SUVA. Fiji (Nov. 13) – Everybody accepts that we have major water problems in Fiji.

The upgrade of our water system has not gone hand-in-hand with the development of suburbs and increase in population in towns and cities.

People accept that past governments did not do enough nor allocate enough money in national budgets to upgrade the water works.

People also accept that the shift in population has created population explosions in the Suva-Nausori area and in the cities and towns of the Western and Northern divisions.

As a result of these two issues, the lack of a consistent supply of clean drinking water has become a problem for people living in those areas.

People accept that as a result of all these factors, there will be water cuts and there will be problems with supply every now and then.

However, what is unacceptable is the manner in which complaints and concerns are treated.
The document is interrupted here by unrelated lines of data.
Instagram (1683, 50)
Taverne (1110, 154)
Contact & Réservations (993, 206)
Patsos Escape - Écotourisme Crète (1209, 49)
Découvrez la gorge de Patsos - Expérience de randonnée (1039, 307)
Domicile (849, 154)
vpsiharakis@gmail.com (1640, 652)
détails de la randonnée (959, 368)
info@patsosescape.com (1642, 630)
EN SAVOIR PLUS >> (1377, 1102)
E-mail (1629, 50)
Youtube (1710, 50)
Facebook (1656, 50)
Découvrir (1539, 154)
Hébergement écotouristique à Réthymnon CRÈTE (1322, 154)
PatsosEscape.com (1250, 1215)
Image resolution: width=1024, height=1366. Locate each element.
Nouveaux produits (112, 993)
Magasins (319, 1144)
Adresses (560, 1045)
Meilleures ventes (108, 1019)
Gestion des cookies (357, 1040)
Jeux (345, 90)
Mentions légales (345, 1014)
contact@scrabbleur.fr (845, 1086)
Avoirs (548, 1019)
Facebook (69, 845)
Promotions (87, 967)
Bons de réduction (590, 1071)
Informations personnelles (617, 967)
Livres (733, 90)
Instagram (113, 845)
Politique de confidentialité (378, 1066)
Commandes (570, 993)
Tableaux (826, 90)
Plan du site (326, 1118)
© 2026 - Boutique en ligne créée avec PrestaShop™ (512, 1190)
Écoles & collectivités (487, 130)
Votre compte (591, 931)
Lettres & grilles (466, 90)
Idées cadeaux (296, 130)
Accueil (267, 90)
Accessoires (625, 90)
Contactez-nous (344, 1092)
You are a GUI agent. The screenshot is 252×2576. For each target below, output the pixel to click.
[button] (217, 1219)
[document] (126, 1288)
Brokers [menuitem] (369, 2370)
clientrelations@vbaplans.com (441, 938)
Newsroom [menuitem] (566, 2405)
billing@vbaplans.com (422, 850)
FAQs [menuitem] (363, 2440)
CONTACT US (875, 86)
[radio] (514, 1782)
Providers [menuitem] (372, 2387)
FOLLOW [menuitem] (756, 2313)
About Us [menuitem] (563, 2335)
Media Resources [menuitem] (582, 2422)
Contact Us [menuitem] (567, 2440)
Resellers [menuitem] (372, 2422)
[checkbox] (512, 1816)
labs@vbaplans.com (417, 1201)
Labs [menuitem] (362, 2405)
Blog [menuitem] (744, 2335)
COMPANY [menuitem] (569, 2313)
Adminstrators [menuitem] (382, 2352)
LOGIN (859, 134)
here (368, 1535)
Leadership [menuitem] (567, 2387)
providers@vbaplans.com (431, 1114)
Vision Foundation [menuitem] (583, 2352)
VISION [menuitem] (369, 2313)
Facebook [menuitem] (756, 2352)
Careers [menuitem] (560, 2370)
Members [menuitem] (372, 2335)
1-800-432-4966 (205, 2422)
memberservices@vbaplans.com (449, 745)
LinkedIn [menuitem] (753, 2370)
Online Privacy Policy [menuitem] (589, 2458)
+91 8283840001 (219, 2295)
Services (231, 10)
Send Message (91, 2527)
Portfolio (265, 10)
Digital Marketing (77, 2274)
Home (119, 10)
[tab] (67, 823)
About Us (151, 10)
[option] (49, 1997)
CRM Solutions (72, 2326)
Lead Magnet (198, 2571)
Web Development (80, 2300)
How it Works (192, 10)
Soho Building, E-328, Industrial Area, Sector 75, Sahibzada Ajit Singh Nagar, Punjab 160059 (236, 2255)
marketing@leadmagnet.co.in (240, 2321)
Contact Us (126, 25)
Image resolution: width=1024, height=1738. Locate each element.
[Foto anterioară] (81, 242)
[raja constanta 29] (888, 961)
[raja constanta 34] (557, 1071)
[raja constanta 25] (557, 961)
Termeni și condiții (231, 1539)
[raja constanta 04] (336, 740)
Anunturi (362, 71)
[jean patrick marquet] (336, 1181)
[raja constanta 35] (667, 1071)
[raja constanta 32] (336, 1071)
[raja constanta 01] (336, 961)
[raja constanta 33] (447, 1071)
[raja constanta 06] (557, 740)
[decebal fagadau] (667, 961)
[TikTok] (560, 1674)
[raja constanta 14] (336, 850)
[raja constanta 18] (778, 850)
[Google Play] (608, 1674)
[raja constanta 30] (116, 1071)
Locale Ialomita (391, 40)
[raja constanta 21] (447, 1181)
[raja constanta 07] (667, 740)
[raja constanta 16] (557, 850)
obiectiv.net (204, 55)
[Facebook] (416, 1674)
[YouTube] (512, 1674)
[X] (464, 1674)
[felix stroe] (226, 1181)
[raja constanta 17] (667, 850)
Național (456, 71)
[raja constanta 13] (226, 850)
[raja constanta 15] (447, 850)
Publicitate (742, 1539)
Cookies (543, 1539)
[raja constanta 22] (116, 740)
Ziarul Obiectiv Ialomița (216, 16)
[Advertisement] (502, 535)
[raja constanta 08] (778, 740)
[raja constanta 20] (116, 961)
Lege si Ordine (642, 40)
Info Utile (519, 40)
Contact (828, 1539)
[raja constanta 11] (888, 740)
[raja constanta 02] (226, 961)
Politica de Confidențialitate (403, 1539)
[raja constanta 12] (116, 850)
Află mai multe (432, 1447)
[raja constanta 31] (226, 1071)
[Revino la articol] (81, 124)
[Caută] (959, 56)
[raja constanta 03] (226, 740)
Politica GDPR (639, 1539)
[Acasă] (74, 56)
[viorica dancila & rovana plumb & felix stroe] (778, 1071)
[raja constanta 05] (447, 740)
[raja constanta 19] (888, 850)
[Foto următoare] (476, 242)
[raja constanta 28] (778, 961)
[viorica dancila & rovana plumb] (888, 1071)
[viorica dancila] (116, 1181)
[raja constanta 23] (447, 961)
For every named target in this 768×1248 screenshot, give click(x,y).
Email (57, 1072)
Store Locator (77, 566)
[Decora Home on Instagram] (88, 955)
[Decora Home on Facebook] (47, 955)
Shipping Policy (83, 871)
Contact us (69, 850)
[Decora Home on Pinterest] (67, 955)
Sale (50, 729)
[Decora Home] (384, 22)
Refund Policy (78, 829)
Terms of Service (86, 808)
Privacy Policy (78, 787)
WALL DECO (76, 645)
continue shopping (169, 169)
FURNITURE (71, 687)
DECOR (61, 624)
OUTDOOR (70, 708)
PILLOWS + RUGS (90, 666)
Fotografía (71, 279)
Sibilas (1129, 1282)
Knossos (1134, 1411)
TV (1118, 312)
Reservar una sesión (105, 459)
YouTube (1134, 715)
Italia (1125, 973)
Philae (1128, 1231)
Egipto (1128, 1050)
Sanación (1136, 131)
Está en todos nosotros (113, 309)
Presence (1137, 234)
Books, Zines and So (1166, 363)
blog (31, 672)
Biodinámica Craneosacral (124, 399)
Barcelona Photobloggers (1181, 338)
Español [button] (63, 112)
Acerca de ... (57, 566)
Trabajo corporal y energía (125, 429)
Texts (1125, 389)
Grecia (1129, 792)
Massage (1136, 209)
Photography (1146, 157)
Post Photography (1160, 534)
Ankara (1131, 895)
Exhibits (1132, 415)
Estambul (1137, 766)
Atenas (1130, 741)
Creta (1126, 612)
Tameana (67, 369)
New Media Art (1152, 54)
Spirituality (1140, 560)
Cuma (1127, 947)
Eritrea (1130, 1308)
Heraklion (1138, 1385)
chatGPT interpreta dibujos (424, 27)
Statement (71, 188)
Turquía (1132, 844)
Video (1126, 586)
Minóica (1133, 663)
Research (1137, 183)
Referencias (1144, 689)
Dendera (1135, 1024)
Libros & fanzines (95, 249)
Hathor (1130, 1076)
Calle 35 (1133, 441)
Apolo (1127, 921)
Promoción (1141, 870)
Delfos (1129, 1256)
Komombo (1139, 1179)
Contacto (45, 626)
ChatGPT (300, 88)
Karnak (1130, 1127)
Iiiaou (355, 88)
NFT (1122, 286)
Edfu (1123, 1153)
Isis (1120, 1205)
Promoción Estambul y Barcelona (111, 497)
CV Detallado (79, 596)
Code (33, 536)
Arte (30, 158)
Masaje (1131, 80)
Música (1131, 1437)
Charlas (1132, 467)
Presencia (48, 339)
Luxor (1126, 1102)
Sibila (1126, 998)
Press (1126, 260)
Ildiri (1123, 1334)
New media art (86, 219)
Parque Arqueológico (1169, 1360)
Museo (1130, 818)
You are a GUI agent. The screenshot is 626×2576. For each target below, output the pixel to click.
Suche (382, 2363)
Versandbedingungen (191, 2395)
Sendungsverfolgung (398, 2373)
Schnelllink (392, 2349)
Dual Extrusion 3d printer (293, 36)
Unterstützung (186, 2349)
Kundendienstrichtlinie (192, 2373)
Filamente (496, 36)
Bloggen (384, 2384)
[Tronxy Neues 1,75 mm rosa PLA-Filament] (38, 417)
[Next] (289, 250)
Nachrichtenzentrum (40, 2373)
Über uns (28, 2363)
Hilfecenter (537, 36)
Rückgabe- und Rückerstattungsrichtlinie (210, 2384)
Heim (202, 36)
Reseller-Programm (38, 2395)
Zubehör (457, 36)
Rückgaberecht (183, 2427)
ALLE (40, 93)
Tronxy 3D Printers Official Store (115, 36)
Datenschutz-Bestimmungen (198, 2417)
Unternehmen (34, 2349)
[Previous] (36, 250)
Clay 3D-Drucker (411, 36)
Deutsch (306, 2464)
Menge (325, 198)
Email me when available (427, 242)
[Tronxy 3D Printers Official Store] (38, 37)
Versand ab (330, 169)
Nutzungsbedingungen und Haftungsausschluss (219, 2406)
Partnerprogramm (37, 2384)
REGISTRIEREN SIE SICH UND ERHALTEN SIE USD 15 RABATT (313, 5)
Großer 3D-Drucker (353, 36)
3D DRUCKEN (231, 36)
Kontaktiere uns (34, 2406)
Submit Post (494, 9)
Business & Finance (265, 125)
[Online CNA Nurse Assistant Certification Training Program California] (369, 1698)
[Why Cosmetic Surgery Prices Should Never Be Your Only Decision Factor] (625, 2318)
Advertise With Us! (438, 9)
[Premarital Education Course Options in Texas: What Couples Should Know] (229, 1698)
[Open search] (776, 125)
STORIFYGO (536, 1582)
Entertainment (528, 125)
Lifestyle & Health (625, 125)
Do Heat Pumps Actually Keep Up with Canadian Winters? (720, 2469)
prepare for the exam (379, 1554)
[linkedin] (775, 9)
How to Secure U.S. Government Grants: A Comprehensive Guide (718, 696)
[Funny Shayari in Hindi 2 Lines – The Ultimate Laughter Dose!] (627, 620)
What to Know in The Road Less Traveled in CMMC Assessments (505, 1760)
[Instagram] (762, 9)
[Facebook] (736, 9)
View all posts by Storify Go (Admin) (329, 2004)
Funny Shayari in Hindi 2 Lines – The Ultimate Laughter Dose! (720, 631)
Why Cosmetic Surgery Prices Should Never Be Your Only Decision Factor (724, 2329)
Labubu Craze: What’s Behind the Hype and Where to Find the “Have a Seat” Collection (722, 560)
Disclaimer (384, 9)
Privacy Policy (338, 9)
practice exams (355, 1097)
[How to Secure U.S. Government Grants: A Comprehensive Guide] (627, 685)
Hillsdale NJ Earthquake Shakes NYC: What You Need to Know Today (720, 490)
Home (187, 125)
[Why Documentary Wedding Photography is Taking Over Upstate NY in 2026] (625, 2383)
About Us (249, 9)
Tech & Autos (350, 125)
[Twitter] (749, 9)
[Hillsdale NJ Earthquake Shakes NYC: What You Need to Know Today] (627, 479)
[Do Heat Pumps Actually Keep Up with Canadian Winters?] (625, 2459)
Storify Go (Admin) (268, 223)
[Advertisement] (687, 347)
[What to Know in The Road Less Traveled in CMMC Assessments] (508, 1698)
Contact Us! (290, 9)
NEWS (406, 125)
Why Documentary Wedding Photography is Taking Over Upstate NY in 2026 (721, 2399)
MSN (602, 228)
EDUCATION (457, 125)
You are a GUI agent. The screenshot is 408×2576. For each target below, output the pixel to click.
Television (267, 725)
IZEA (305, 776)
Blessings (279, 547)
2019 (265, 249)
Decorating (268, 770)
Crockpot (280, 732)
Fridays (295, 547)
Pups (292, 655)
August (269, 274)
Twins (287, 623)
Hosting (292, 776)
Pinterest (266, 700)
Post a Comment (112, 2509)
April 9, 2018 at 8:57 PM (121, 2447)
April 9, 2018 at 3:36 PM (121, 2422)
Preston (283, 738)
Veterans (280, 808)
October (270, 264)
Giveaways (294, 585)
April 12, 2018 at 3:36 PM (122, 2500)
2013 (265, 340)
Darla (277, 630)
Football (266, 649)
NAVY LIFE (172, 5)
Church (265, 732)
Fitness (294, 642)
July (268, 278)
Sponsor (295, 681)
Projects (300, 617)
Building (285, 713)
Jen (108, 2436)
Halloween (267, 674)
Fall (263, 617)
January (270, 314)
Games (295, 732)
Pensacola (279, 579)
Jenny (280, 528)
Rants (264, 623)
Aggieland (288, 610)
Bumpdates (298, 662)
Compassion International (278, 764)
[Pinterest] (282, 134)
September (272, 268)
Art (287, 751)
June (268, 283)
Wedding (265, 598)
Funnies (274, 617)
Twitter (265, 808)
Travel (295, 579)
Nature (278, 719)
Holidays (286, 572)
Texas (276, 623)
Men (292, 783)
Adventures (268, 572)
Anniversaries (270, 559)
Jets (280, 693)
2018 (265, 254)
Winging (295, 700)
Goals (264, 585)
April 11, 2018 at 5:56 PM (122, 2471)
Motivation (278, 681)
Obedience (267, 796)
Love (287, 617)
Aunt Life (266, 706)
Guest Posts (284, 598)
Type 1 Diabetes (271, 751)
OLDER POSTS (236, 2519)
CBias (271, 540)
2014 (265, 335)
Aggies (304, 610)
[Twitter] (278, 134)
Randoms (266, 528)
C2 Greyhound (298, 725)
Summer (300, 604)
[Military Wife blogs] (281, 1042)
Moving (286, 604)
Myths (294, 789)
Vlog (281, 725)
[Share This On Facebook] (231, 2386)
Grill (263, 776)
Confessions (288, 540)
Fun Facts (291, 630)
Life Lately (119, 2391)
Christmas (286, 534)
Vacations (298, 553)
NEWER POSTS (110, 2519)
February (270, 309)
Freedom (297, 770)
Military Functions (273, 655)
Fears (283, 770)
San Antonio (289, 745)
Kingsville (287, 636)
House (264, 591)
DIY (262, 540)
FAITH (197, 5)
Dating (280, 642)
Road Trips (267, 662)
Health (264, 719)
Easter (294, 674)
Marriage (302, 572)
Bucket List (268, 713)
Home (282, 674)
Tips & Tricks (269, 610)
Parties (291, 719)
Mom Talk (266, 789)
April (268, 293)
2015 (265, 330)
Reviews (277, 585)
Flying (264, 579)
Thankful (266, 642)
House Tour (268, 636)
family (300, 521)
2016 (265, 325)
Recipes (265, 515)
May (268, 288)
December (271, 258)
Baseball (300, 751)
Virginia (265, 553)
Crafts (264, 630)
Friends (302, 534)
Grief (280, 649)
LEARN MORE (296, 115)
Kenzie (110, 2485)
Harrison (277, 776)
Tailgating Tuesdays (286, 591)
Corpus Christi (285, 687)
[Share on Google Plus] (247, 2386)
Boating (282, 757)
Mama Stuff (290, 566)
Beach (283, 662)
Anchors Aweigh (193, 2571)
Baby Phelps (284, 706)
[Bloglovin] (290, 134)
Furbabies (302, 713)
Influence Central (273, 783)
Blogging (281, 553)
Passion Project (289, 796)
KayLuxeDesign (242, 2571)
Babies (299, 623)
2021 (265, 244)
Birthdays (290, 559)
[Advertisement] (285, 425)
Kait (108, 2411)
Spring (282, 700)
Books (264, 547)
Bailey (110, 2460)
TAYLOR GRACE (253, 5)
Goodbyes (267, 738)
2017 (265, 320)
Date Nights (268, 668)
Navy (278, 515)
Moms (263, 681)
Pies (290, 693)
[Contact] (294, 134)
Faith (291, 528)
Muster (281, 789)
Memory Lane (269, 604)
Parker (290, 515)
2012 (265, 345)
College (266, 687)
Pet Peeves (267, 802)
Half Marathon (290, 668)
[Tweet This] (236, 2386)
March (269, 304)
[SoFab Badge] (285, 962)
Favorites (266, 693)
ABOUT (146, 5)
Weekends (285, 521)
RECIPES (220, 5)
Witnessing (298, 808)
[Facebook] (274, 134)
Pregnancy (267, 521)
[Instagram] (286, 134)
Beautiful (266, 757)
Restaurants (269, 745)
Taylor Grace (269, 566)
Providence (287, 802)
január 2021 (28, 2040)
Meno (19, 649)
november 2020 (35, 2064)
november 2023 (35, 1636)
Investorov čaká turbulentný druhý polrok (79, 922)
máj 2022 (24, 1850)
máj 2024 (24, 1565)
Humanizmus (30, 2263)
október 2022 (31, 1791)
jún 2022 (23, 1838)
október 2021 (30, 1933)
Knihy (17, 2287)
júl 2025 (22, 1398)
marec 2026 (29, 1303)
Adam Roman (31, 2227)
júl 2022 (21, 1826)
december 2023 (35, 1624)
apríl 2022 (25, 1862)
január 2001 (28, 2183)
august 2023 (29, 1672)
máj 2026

Most people see the press as their last line of defence against departments like the PWD where it is difficult to get a straight answer, let alone get someone to explain why there are interruptions.

It is the PWD's responsibility to ensure that someone is readily available at all times to answer queries and deal with the concerns of members of the public and the media.

It is the PWD's responsibility to ensure that consumers know of a scheduled water cut before it happens.

It is the PWD's responsibility to explain why there will be a water cut. In the case of unexpected interruptions, it is the PWD's duty to explain what the problem is and how soon it will take to get it fixed. It is also the PWD's responsibility to explain when and how often consumers affected by these interruptions will receive water delivered by trucks.

The PWD owes the people that much a quick response and an honest answer. A few years ago, this newspaper gave editorial space to the PWD to explain, defend and talk water on a daily basis.

That open line of communication helped placate a lot of angry water users whose only concern was to know when they would be able to get water.

It is not the PWD's fault that the pipes are old, have not been replaced or that there is very little money and expertise to do all that. The PWD has no control over how much it gets every year.

However, the PWD can help by responding quickly, honestly and efficiently to problems of water supply and leakages.

It can also help by cutting out wastage and working more efficiently.